Development of transformation system of Dunaliella salina for the expression of viral hemorrhagic septicemia virus glycoprotein and flounder growth hormone

Abstract

Eschrichia coli has been used as the primary system for the production of recombinant protein. However, it has some limitation such as formation of insoluble inclusion body, toxicity of expressed foreign protein and lack of post-translational modification. Eukaryotic expression system such as yeast or cultured cell can be used but the cost for culture and purification is relatively high. In contrast, microalgae such as Dunaliella salina that used in this study can be another alternative for eukaryotic expression system.

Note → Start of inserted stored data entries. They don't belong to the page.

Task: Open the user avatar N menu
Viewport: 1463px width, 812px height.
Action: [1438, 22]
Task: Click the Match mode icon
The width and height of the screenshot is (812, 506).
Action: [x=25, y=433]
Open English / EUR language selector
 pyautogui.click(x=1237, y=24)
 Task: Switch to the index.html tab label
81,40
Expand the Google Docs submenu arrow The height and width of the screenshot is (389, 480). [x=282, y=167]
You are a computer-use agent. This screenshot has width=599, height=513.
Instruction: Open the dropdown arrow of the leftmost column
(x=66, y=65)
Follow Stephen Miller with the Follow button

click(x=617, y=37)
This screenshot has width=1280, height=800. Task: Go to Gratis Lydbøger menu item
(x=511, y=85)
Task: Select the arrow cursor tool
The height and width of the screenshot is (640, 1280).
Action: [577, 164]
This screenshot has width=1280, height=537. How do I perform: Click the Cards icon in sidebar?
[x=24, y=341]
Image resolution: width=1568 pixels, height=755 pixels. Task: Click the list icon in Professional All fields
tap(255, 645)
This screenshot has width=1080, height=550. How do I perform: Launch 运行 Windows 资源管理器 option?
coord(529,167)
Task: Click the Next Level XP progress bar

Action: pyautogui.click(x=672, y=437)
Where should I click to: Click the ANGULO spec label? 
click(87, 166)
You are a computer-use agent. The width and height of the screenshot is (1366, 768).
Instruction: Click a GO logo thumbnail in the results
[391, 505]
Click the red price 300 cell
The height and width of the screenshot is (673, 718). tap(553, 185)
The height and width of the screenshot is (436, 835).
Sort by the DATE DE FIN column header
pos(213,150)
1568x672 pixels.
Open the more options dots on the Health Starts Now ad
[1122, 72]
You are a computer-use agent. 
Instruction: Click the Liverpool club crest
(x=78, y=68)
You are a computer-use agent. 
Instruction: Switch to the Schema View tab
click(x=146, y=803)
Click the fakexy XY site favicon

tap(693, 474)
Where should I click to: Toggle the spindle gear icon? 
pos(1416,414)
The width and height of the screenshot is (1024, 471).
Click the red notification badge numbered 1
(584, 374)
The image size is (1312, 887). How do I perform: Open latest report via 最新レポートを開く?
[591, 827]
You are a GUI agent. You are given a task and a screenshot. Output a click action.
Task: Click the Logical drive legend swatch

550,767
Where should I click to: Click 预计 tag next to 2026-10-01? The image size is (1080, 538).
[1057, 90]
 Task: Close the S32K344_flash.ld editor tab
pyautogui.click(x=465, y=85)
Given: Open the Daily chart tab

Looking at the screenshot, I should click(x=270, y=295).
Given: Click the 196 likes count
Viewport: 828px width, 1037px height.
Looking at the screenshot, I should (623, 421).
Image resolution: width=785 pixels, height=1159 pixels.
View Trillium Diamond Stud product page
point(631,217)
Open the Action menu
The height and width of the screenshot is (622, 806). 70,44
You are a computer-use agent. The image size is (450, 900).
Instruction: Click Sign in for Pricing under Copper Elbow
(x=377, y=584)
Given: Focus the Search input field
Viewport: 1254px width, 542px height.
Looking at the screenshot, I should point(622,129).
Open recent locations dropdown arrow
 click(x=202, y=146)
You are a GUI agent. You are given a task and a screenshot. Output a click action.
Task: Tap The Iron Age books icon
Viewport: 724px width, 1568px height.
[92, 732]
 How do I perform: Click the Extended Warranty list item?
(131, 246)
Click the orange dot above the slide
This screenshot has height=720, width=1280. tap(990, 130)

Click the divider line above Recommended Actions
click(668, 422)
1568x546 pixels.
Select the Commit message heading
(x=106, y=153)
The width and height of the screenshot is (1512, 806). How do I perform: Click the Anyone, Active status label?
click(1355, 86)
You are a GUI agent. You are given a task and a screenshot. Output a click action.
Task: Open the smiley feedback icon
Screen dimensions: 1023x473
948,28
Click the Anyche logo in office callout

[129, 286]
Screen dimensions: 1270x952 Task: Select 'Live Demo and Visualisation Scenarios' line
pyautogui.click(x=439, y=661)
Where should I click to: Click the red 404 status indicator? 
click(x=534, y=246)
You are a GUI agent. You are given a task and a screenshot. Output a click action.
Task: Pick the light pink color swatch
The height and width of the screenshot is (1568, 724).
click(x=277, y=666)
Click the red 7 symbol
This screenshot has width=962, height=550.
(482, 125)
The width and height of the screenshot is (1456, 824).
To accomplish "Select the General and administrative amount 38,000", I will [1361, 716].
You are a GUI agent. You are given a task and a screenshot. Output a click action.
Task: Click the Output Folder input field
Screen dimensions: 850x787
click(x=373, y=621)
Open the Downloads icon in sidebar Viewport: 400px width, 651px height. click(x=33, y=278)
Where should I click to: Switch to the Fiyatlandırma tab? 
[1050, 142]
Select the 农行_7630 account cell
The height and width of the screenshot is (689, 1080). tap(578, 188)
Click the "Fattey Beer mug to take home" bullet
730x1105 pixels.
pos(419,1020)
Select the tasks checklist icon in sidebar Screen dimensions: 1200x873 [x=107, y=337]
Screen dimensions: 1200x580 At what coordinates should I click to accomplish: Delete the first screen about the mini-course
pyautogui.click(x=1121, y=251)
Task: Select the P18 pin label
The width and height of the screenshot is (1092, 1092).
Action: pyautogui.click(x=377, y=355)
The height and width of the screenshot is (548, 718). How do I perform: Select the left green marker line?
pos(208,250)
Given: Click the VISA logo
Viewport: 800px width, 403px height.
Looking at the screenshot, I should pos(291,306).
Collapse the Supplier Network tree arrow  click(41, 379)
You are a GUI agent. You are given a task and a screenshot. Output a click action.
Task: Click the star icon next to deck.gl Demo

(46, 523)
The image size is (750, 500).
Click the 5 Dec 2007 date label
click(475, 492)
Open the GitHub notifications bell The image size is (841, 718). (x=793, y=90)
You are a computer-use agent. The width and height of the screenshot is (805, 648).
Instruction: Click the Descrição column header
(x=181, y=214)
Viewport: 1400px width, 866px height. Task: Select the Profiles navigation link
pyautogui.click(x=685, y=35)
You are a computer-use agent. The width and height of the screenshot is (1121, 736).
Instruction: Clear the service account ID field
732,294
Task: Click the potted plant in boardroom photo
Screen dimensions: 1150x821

We have developed an efficient system for the transformation of D. salina and tested expression of two foreign proteins. In this system we knocked out the wild type nitrate reductase (NR) gene of D. salina that can convert chlorate to toxic chlorite in addition to its normal reduction of nitrate to nitrite. The target DNA containing the cauliflower mosaic virus 35S promoter- foreign gene-transcription terminator of rbcs2 was flanked by DNA fragment form D. salina NR gene. The target DNA introduced into D. salina cell by glass bead vortexing methods replaced the wild type NR gene by homologous recombination and resulted in transformants that can grow on selection medium containing 100 mM KClO3. We used the glycoprotein gene of viral hemorrhagic septicemia virus (VHSV) and flounder growth hormone gene as target as target genes. Selected transformants were analyzed by PCR to investigate integration of introduced DNA into D. salina genome. Western blot analysis with polyclonal antibody against target protein confirmed the expression of these target proteins in transformed D. salina, which can be used as bioreactor for recombinant protein after futher refinement.